Gospodarze trzech najbliższych finałów Ligi Mistrzów zostali już wybrani (Stambuł, Londyn i Monachium), więc pierwsza okazja, by zorganizować mecz o najważniejsze klubowe trofeum poza Europą, nadarzy się w 2026 roku. I zdaniem Ceferina będzie to moment znakomity.
To wtedy, w czerwcu, ruszą mistrzostwa świata, których współgospodarzami będą USA, Kanada i Meksyk. Finał Champions League w jednym z amerykańskich miast, parę tygodni przed tym turniejem, miałby być świetnym wstępem do mundialu. Rozmowy na ten temat już trwają.
– Futbol jest niezwykle popularny w USA. To ważny i obiecujący rynek. Amerykanie są skłonni płacić za najlepsze. Będą podążać za europejską piłką nożną, tak jak miłośnicy koszykówki w Europie śledzą NBA – tłumaczył Ceferin na antenie programu „Men in Blazers”.
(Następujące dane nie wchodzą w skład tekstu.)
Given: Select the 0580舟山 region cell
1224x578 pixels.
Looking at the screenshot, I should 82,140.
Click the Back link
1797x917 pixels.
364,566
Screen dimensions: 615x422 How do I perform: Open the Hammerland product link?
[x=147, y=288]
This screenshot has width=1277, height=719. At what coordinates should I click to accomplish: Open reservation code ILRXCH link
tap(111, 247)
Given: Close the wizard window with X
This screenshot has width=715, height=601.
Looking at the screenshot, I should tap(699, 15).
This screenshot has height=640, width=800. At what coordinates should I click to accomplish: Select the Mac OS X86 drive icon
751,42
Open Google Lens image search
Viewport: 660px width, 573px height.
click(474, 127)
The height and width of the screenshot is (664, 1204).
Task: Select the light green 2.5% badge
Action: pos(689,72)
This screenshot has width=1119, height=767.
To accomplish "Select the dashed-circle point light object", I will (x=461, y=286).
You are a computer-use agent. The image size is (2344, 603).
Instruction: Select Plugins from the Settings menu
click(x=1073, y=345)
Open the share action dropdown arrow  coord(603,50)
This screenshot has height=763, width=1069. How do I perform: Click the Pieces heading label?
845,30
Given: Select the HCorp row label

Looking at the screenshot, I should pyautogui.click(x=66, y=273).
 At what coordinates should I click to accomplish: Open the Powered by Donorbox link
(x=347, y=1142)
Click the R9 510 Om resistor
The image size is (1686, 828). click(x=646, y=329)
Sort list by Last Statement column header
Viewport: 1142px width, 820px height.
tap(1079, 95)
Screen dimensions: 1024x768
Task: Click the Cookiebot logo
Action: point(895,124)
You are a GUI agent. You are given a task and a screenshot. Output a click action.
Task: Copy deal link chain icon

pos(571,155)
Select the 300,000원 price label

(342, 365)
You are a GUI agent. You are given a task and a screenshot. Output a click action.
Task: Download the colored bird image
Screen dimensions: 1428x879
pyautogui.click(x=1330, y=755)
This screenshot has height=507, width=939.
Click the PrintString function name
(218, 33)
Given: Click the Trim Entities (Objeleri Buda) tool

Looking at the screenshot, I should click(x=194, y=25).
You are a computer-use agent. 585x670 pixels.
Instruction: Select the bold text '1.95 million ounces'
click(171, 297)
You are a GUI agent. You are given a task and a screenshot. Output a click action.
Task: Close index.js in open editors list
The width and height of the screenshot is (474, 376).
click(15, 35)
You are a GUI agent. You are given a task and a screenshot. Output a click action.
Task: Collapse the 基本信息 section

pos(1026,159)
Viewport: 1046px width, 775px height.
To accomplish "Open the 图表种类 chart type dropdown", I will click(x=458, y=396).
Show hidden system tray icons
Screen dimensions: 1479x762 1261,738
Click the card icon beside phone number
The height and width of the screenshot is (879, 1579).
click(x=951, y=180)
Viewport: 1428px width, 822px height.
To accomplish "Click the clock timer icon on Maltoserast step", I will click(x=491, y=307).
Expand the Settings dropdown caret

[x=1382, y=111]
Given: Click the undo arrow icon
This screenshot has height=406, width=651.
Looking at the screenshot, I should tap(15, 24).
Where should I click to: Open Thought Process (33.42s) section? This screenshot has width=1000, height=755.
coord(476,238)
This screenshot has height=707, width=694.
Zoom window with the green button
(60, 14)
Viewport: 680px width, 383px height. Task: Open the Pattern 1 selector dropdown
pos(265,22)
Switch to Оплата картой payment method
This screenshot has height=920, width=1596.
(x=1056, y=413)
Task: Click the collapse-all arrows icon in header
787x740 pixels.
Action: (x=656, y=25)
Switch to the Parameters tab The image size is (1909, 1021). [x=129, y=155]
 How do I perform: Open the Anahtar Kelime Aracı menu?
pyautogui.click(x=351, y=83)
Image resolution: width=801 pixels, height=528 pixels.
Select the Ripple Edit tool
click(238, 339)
Szef UEFA w amerykańskim rynku widzi potencjał. Oglądalność finałów Euro 2020 dorównywała w USA Super Bowl i przewyższała nawet finały NBA.
– Byłem zszokowany tymi wynikami. Ludzie nadal będą myśleć, że dla nas wszystko kręci się wokół pieniędzy. Powtarzałem już tysiąc razy, że redystrybuujemy 97 proc. przychodów. Oczywiście nasze dochody są ogromne, ale chciałbym, żeby były dużo większe – zaznacza.